Direction 1 »
According to the passage on the "Kids for Cash" scandal, how much did Robert J. Powell say the two judges made him pay between 2003 and 2007?
START Passage to read
In November 2011, a Pennsylvania U.S. District Court sentenced the former owner of two for-profit juvenile detention centers to 18 months in prison for his role in a kickback scheme that included two judges. The scandal, involving the juvenile justice system in Luzerne County, Pennsylvania, came to be known nationally as “Kids for Cash.” [See: PLN, June 2010, p.26; Nov. 2009, p.42; May 2009, p.20].

The owner of the two juvenile facilities was high-powered businessman and attorney Robert J. Powell. Once Luzerne County closed its dilapidated public juvenile detention center, Judges Mark A. Ciavarella, Jr. and Michael T. Conahan supported sending youthful offenders to Powell’s for-profit facilities.

Powell, 52, testified at Ciavarella’s trial in February 2011 that the judges’ support came at a cost. He said the two jurists extorted him and made him pay them more than $750,000 between 2003 and 2007. Over that same time period, Powell’s company received around $30 million from Luzerne County to house juvenile offenders, many of whom were sent to the facilities by Judge Ciavarella.
END Passage to read
START Records shown
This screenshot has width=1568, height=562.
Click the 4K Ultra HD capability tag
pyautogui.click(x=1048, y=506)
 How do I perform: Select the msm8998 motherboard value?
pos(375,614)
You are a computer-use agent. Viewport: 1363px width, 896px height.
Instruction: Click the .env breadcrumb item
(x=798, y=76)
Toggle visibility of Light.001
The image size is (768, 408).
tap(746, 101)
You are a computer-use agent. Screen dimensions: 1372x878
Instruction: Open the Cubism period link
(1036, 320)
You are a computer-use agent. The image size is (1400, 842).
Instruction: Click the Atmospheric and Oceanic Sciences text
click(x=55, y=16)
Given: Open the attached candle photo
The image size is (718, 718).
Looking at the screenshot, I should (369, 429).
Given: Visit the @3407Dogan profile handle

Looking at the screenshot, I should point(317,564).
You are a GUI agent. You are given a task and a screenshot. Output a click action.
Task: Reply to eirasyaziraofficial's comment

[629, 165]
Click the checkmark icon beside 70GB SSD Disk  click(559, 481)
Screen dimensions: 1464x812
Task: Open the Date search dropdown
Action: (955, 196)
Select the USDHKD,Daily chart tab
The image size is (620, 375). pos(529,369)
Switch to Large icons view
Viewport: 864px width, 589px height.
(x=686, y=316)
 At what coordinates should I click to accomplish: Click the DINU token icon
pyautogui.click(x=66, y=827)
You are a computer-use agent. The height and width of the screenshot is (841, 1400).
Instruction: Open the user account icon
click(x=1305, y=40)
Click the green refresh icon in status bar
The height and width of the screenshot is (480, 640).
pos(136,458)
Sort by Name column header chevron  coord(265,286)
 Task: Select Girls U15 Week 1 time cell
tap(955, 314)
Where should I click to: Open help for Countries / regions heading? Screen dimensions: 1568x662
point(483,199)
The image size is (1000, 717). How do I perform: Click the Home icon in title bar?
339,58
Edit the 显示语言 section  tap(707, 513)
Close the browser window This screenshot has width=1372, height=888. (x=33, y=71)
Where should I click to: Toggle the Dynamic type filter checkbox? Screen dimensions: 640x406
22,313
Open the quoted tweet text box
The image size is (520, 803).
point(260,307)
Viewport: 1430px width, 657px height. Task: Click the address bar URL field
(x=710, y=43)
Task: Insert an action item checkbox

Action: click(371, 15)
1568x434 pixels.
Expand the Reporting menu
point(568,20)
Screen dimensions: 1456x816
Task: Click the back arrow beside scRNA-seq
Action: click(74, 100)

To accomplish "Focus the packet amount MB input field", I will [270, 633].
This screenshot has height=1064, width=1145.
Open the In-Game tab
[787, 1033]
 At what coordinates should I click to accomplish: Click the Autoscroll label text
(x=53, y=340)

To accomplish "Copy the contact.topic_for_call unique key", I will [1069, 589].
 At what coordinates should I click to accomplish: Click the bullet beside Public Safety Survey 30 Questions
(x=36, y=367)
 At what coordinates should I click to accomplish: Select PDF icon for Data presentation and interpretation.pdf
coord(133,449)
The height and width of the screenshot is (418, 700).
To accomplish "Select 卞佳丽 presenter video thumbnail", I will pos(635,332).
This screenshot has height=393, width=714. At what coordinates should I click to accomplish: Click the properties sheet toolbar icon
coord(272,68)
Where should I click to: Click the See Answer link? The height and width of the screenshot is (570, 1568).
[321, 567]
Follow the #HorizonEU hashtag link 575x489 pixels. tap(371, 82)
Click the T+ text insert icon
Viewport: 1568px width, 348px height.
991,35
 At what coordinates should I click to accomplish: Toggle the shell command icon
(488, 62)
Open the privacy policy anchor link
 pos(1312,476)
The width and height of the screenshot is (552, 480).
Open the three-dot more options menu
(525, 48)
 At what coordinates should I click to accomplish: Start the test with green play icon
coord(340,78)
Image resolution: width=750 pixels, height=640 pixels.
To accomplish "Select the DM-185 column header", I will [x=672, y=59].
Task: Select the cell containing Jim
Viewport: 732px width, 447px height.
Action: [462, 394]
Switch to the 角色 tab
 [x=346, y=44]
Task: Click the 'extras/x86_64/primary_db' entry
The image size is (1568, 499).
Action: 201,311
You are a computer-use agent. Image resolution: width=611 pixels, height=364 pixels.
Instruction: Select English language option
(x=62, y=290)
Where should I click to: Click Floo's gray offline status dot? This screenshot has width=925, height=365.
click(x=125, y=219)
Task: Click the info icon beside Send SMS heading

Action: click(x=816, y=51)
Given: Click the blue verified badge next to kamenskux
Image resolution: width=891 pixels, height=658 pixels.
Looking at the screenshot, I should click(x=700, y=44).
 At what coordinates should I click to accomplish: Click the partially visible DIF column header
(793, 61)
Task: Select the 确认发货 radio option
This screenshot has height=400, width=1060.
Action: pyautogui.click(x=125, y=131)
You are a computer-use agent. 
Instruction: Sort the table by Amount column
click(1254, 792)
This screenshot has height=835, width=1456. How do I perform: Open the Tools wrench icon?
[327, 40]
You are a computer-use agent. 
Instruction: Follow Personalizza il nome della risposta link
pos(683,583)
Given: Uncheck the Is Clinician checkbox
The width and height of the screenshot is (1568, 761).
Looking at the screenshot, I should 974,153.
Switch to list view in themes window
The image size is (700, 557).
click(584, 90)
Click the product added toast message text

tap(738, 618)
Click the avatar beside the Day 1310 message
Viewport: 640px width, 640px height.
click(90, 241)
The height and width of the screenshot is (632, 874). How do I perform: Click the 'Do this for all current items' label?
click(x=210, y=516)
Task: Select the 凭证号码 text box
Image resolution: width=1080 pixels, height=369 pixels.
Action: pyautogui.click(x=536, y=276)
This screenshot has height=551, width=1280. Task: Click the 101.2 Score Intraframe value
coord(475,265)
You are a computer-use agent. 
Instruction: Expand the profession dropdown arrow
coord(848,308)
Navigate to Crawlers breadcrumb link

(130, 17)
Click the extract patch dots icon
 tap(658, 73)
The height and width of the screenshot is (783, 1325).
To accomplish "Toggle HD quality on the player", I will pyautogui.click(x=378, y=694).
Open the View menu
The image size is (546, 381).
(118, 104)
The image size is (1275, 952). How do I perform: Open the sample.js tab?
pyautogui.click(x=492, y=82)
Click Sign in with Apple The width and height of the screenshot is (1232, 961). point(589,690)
END Records shown
Direction 2 »
In the entries, output verbatim the lines starting with the line that contains "At what coordinates should I click to accomplish: Select" and going on through the line that contains "Follow the #HorizonEU", including both of those lines.

Exercise answer 1 »
More than $750,000.

Exercise answer 2 »
 At what coordinates should I click to accomplish: Select PDF icon for Data presentation and interpretation.pdf
coord(133,449)
The height and width of the screenshot is (418, 700).
To accomplish "Select 卞佳丽 presenter video thumbnail", I will pos(635,332).
This screenshot has height=393, width=714. At what coordinates should I click to accomplish: Click the properties sheet toolbar icon
coord(272,68)
Where should I click to: Click the See Answer link? The height and width of the screenshot is (570, 1568).
[321, 567]
Follow the #HorizonEU hashtag link 575x489 pixels. tap(371, 82)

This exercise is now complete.